# The end of the road....atleast for a while (sorry I'm a really boring writer)



## anywhere_but_here (Jan 11, 2010)

So I hop the highline with my friends whistler (damien), grayse, acorn and karmalita (her dog), colin, and this weird chick brittney. All planning on going to the hobo convention in Iowa. We leave after going to portland from 

seattle to do some spanging, get booze and have an easier hop out spot. Got all of our booze together and took the city bus to the yard. 

After that was pretty uneventful. Its a beautiful trip along the columbia, a pretty pleasant trip, I put my hammock up for most of 
the first day since we were in the middle of nowhere. Acorn kinda bitched at me for it but i told her to politely fuck off. I took it down once we started hitting kelso and spokane so I didn't get us busted. 

Everything was going so smoothly for a while. We were running out of water and brittney was chugging it like a beast. So we ran out of water, booze, and smokes right about the same time. So we get off in Whitefish to re-up and just get stuck there. The money the first couple of days sucked, the cops kicked us out of town for being transients, and brittney was driving us all insane. 

Our luck finally broke when we got invited to sleep in these peoples' back yard. They smoked us a bowl and made us a dank spaghetti dinner. We spange up all our booze money and head back to the hop out spot, but its the wrong one so we spend a night just wasting time and drinking beer thinking there will be another train along soon that we can hop on. This really cool bnsf worker shows up with a 12 pack of pbr and we drink it and he informs us that we're in the wrong spot. So we get completely plastered and pass out for the night. 

In the morning we go to a spot down from where we hopped off a few days before and spend that night waiting for a train, too. None ever showed. So we figured we missed the hobo convention so we made new plans. Me and acorn were going to head back west and our friends were going to go to the east coast. We spanged for the rest of the day and bought beer for them for ride and some for ourselves. A train with ridables finally showed up and they hopped on and took off. 

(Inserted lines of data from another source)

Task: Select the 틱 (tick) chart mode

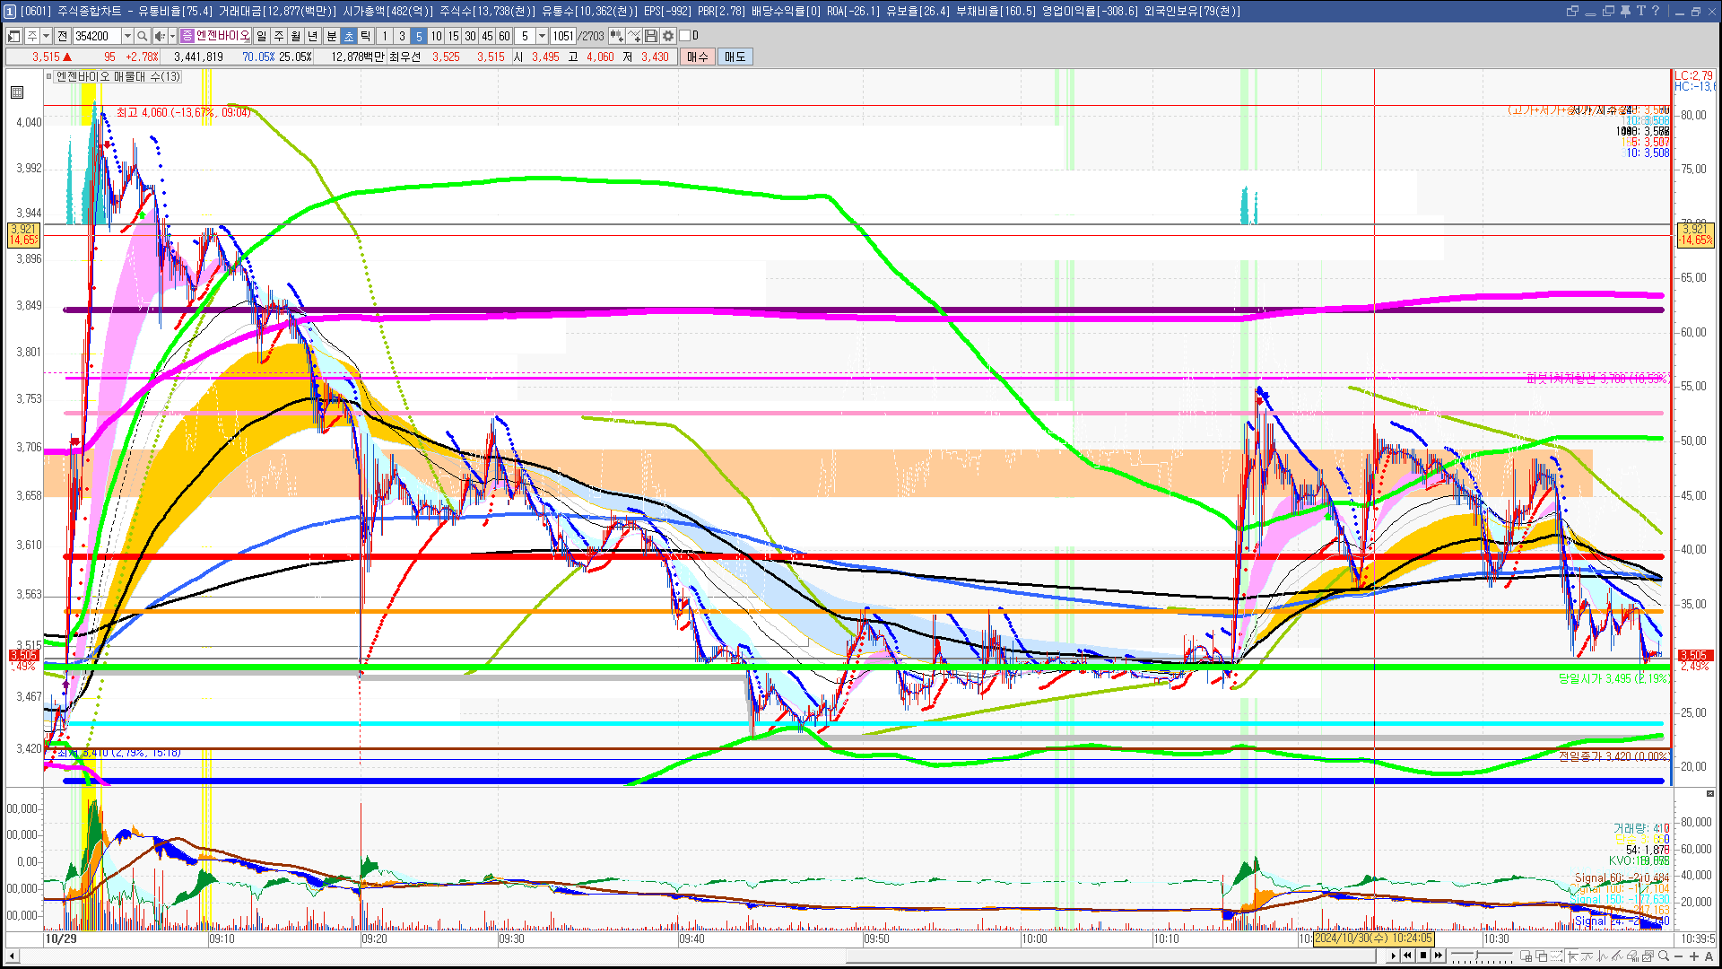Action: 366,36
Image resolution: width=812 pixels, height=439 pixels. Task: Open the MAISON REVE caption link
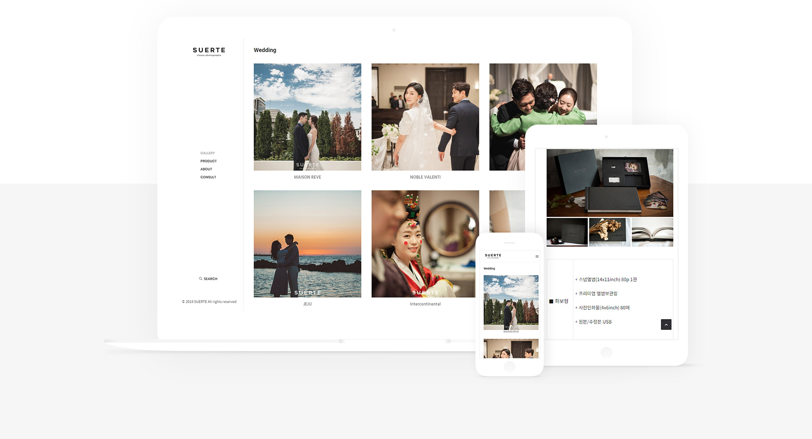pyautogui.click(x=307, y=177)
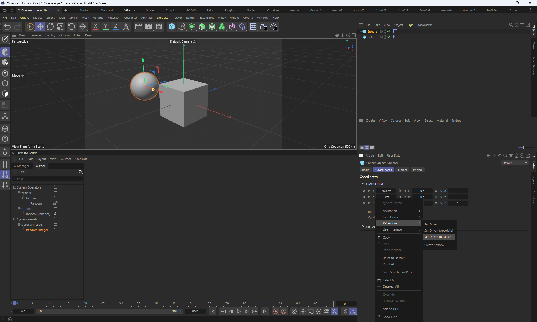The width and height of the screenshot is (537, 322).
Task: Open the Render Settings icon
Action: [159, 27]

Me and Acorn finished our beers and walked back to town to spange up more beer. That's when everything started going great and towards a disasterous end.
We were making like 200 bucks a day with a girl a guy and a dog. Free food, dog food, free smokes , fuck anything we wanted. We stayed drunk for like the next for days. I hardly remember it. More than once we woke up cuddling by the railroad tracks with us and the dog with our gear nowhere to be seen and surrounded by empty and alot of full beer bottles. So we'd wake up drink what was left and stumble in search of our gear.

The day we decide to leave we go to the beer store with the remainder of the last day's money and buy a 12 pack of Schlitz tallboys. We stopped to drink a few at some park on the way back to the tracks and that was it. We decided it would be a good idea to find an abandoned squat to go drink beer and cool off in. We found it but it wasn't actually abandoned. It was a guest house that was being remodeled. We kicked in the door drank a couple of beers and were in there for over an hour. Halfway through we decide to take the massive amount of latex paint of all different colors and paint the place. It was colorful and I thought tastefully done. but the cops didn't think so. I had to kick out the window cuz i broke the knob on the way in so i couldn't get it open. I was seen going out the side window going to let acorn out of house and we ran into the cops 20 minutes later and unceremoniously (well on there end. we made a show of it.) arrested us for burglary and criminal mischief. 

Acorn got 2 1/2 months in jail and 3 years probation. I got 3 1/2 months in jail and 3 years on probation. I'm stuck in montana for 3 fucking years and its cold and miserable and it sucks. I live in whitefish most of the time now. I stay by the railroad tracks on most nights and it's starting to drive me insane. I hear and see all these westbound trains leaving for seattle and portland and i just want to be on one of them. It gives me shivers down my spine every time i hear that horn blown. I just want to leave! :banned:


----------



## mksnowboarder (Jan 13, 2010)

I want to read your story, but that font just gave me a killer migraine, so I had to give up 

mike


----------



## NickCofphee (Jan 15, 2010)

mksnowboarder said:


> I want to read your story, but that font just gave me a killer migraine, so I had to give up



I second that. I suggest changing the font so people can read it!


----------



## mksnowboarder (Jan 15, 2010)

Ouch. I learned my lesson with that shit too; always serve more time and don't get any probation. Try getting off probation early or maybe transferring it.

mike


----------